Note: This is part of a series:
1. Talking WF (introduction)
more to come (communication, hosting, error management).
Let’s skip the “how do I reference the necessary assemblies” stuff and assume the boilerplate work of setting up the WF engine and starting workflows has been done. (There’s plenty documenatation about this available elsewhere.) So let’s asume we have a page that starts workflow instances and the workflow is in place and running. Now, when you start thinking about a workflows you‘ll sooner or … well, even sooner, ask questions like „How dows this piece of information get to my workflow instance?“ and „How does that piece get out?“. In one word: data exchange.
Let‘s make that more tangible with an example: Let’s asume I‘m the project manager and I just got a notice that the guy across the room wanted to go on vacation when I planned going-live. Damn his insolence! How do I cancel his request?
I start up Vacations@SDX, select the page that gives me a list of open vacation requests, and click the „cancel vacation“ button for the one in question. The page refreshes and the state of the vacation request becomes „canceled for undue insolence“ (Oh boy, if any of that happend, my collegues would kill me. But nastiness is so much fun ).
There a two things that happend here that are noteworthy:
- I saw a list of open vacation requests. And each request should be represented by a running workflow instance.

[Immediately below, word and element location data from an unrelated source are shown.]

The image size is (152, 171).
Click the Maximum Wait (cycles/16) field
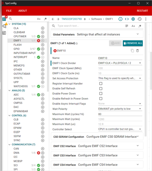[120, 114]
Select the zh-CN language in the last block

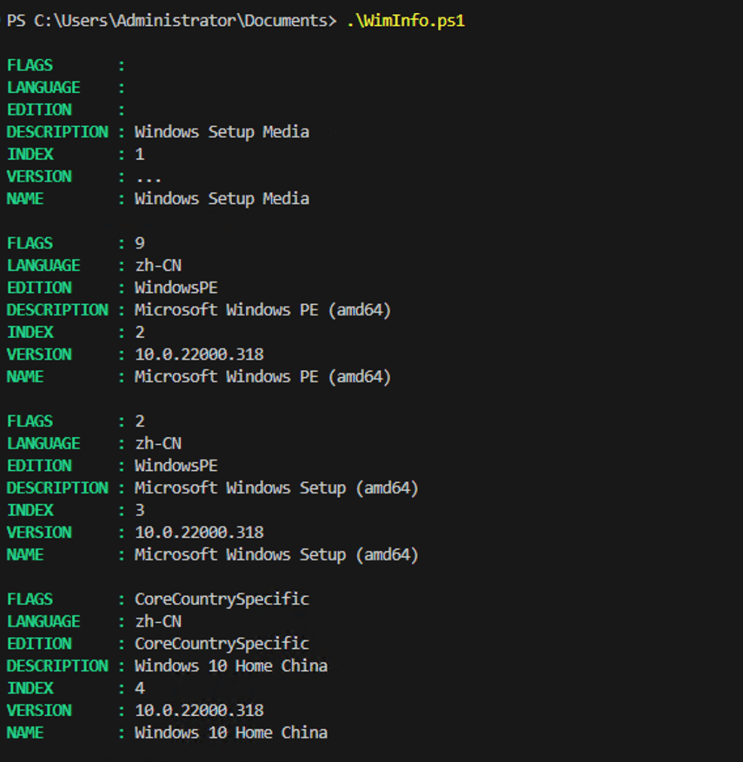158,621
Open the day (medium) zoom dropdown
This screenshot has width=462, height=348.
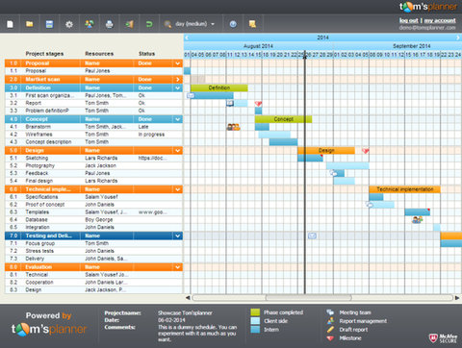[190, 24]
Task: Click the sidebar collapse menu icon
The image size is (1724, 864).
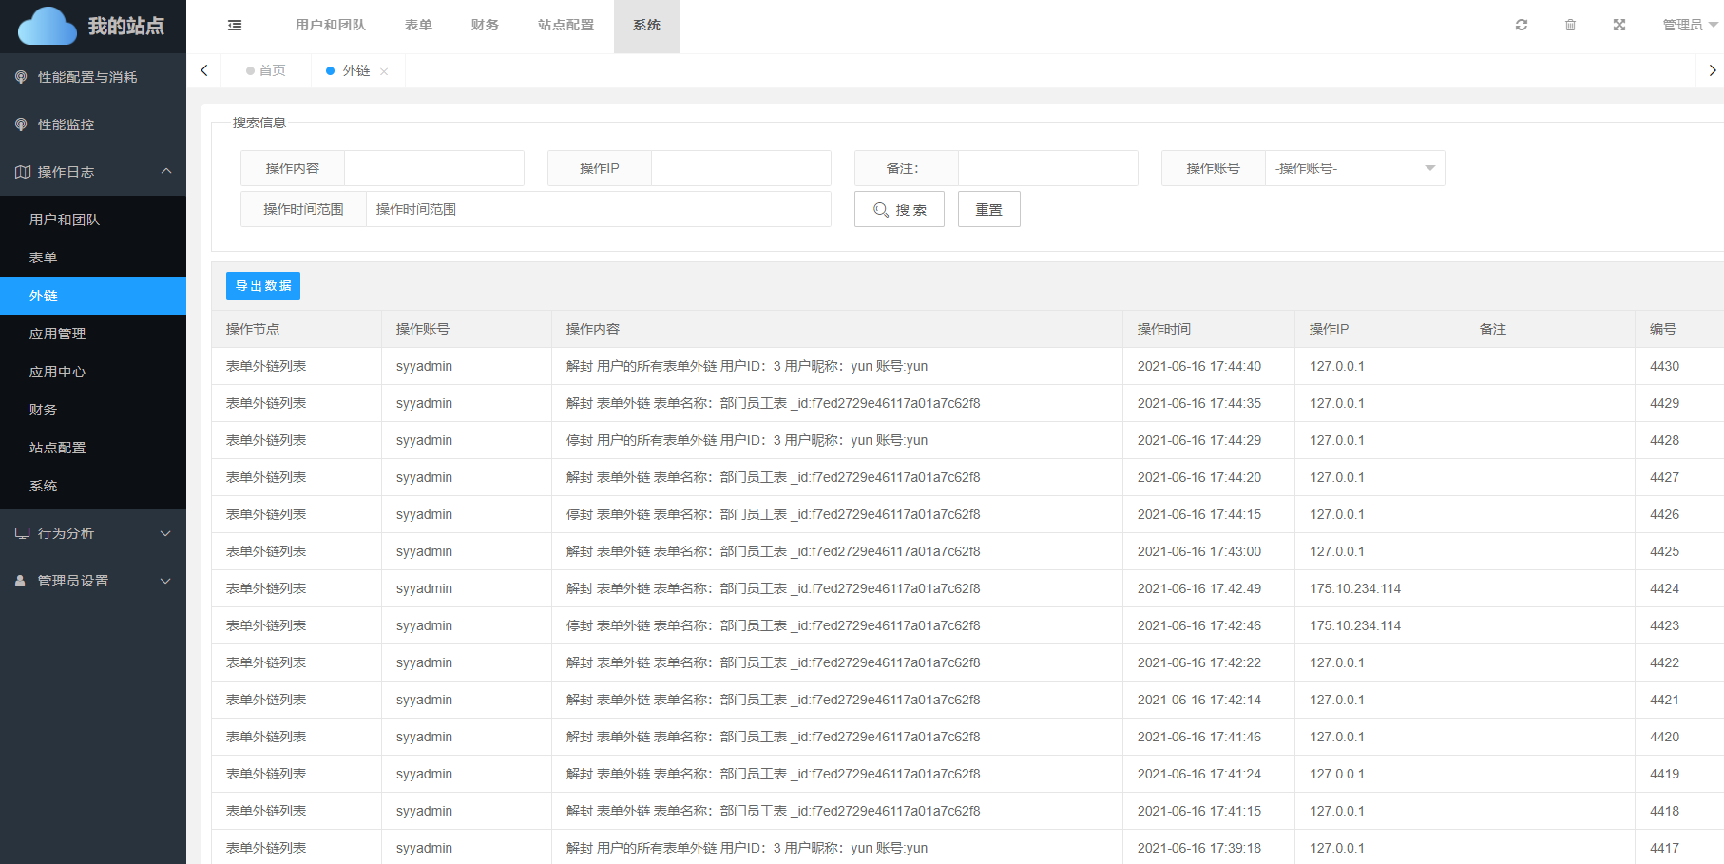Action: point(235,26)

Did I see a list of workflow instances? Workflow instance state management.
- I clicked a button and somehow the workflow took over and did something. As you know, this happens asynchronously, nevertheless I saw the correct state after the processing instantly. To make that work, the web application has to have a means to know when the state has changed. Workflow communication.
Workflow instance state management
The workflow instance has state. It knows about data somehow coming in, knows what activities have been executed and so forth. Therefore it would be possible to query all workflows, load them, and ask about certain details, e.g. read some properties. Wait, the workflow instance might process something asynchronously… . How do you synchronize? What if the workflow just terminated because you loaded it and it somehow finished? Do you really want to load thousands of workflow instances for every query? (OK, that‘s probably beyond the example application, but still…).

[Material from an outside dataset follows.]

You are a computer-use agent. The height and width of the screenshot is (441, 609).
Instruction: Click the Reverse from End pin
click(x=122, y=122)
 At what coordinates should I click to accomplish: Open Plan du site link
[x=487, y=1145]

Once you‘ve thought along that line you‘ll realize that you need to maintain the business state (the vacation request in our example) outside of the workflow instance, i.e. in a database table. But now you have to face the problem of keeping the data in this table and the related workflow instance in sync. Here you have two feasible options:
- Keep the workflow instance oblivious of that table, let the web application read and write into the table (kind of a cache).

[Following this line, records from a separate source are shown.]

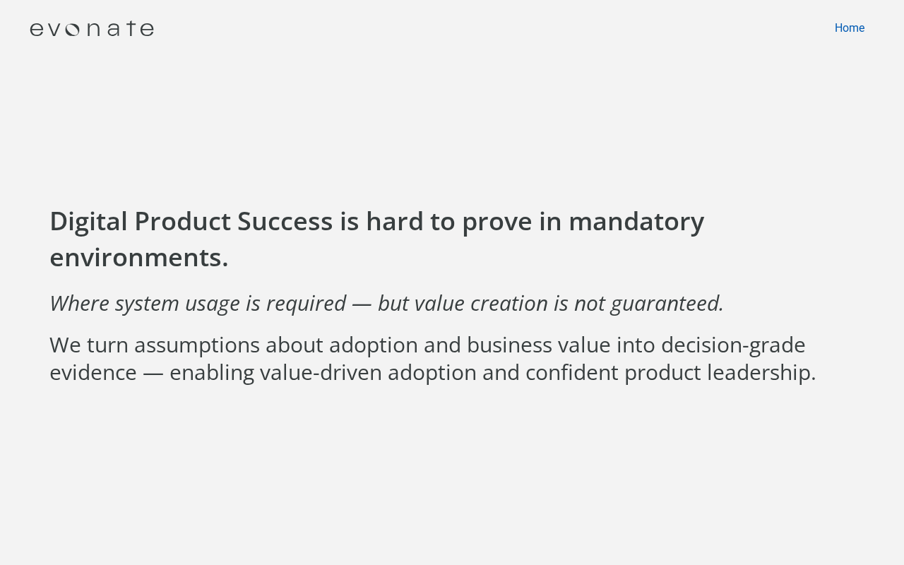
Task: Click the last "e" of the evonate logo
Action: pyautogui.click(x=146, y=30)
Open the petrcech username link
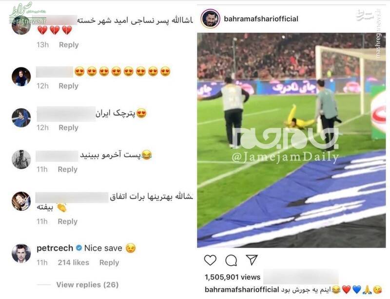The width and height of the screenshot is (390, 299). pos(55,248)
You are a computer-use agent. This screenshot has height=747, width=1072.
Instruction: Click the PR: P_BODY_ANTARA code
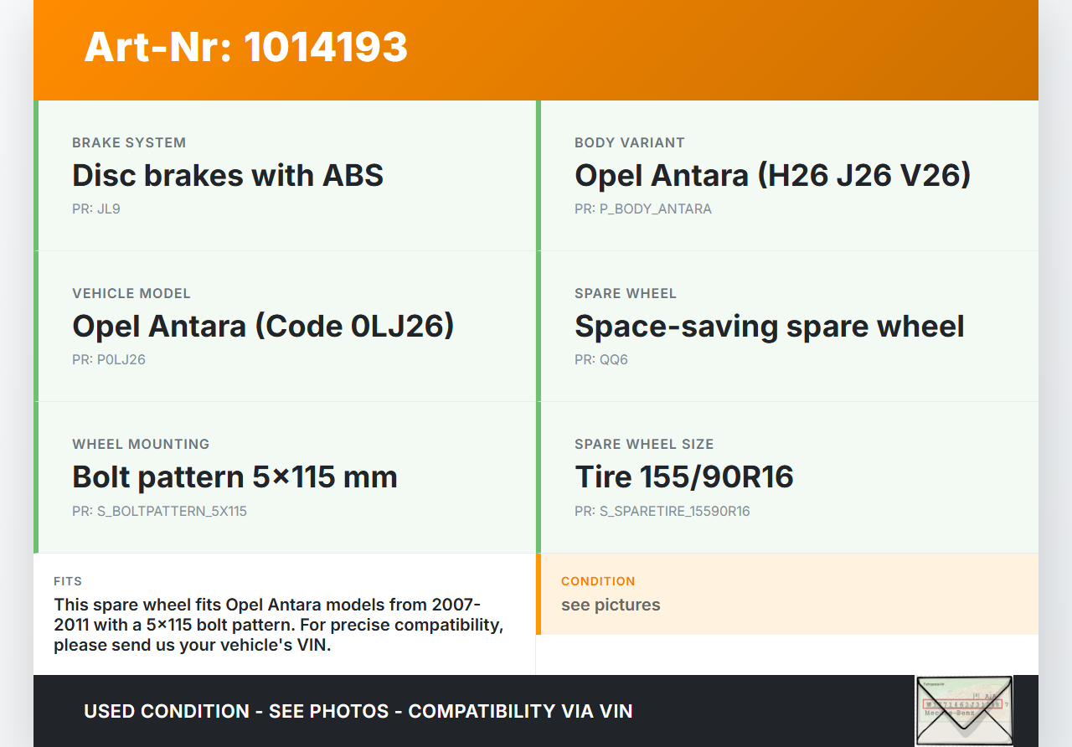pos(642,209)
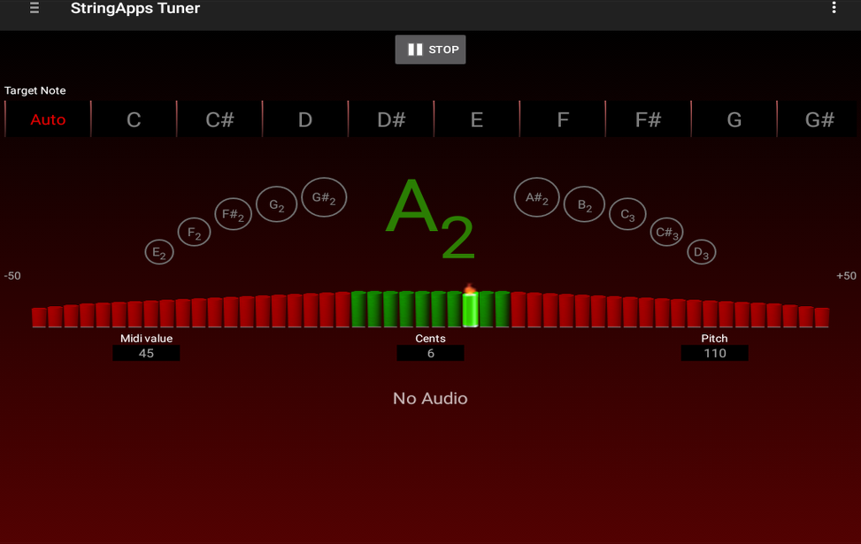Open the three-dot overflow menu

[834, 8]
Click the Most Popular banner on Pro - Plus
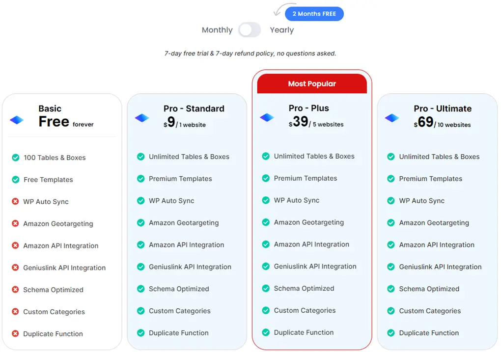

- Let the workflow maintain its state in the table directly, let your web application read the table.
Some people might vote for option 1, and with good reason. It keeps the business logic in one place, the web application; you don‘t have to deal with technically concurrent database access in semantically single „transactions“). It clearly limits the workflow instance to workflow stuff, which promotes separation-of-concerns.
All well and good. But I go for number 2. For two reasons: Number 1 would imply more communication and synchronization between workflow instance and web application (we‘ll look into that). And the main reason: If my workflow is long running, it might change its state (say to „timeout because no one cared“) at a time when no user is online and the web application is fast asleep. With number 1 some other piece of code would have to do what the web application already does.
The pattern we came to appreciate goes like this:
- Mirror the workflow state in a table (containing the state and the workflow instance ID)
- Let the workflow maintain that state
- Let the web application query that state
- Provide cleanup, e.g. remove the respective row when the workflow finishes.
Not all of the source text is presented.